Opinion
August 3, 1998
Appeal from the Supreme Court, Kings County (Demarest, J.).
Ordered that the judgment is affirmed.
There is no merit to the defendant's claim that the police lacked probable cause to arrest him. The defendant was identified by an informant, who knew him, as the person who had fired some five rounds from an automatic weapon into a group of people standing in the street, wounding one of them. This informant telephoned the police at least twice and, shortly after the defendant had been arrested, was interviewed by the officer who testified for the People at the suppression hearing. Therefore, the informant was not a presumptively unreliable "anonymous tipster," as the defendant suggests, but rather a frightened eyewitness who disclosed her identity only to the police.
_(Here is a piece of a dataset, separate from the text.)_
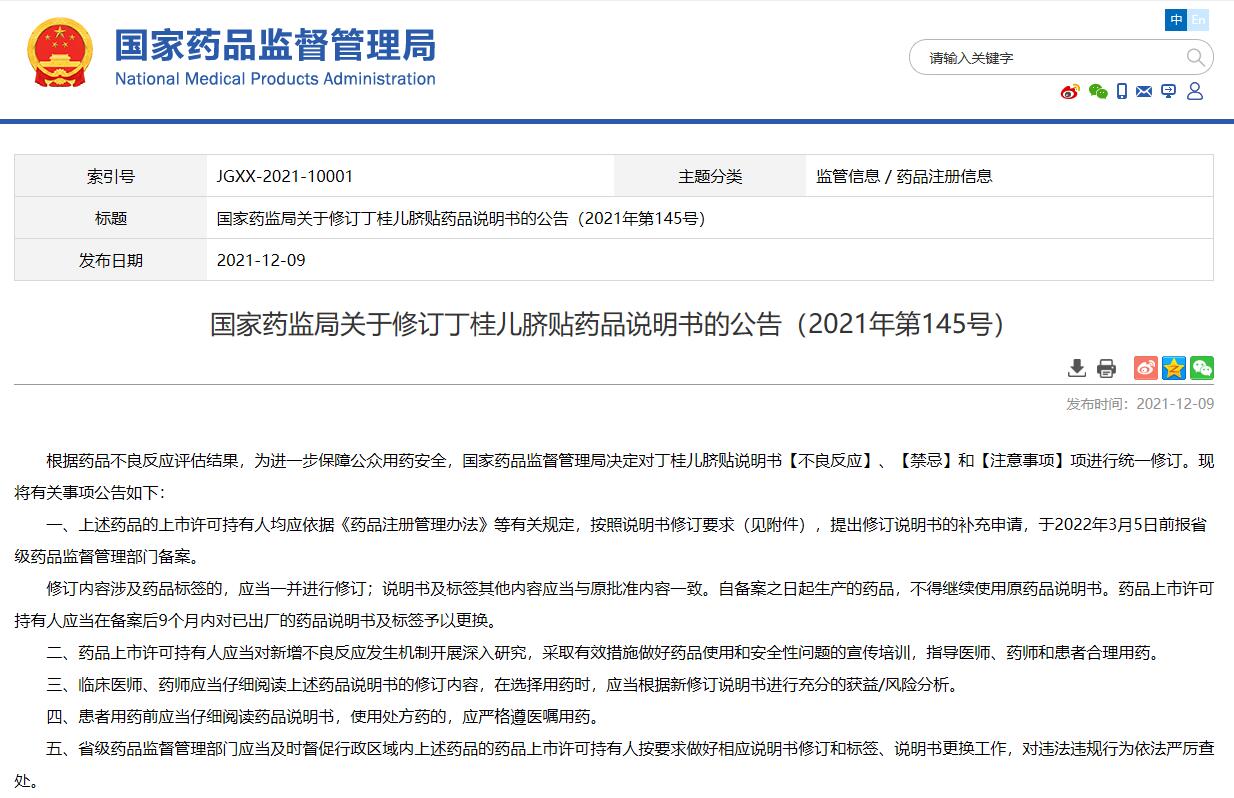Switch language to 中 (Chinese)
The image size is (1234, 798).
point(1177,20)
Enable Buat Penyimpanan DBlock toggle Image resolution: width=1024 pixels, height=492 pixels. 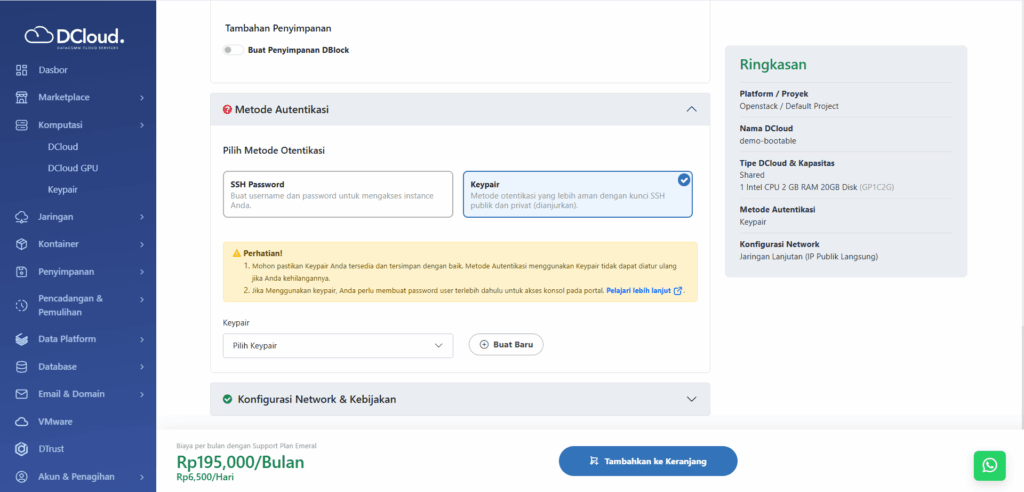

It is readily inferable from the suppression hearing evidence that this neighbor's information adequately satisfied the requirements of the Aguilar-Spinelli test. The evidence established that the informant was a reliable citizen whose identity was known to the police, and the basis of her knowledge was first-hand observation ( see, People v. Parris, 83 N.Y.2d 342, 346; People v. Hetrick, 80 N.Y.2d 344, 348-349; see also, People v. Petralia, 62 N.Y.2d 47, 52, cert denied 469 U.S. 852).
We also find that the People adequately established that there were exigent circumstances justifying the police officers' warrantless entry into the defendant's apartment. Among other things, the police had information that the defendant was in fact the shooter, that he was inside the apartment, that he was armed with a machine gun, and that there was a baby in the apartment with him ( see, e.g., People v. Cruz, 149 A.D.2d 151, 160; see also, People v. Green, 182 A.D.2d 704).
The defendant's remaining contention is without merit.
Thompson, J. P., Santucci, Friedmann and Florio, JJ., concur.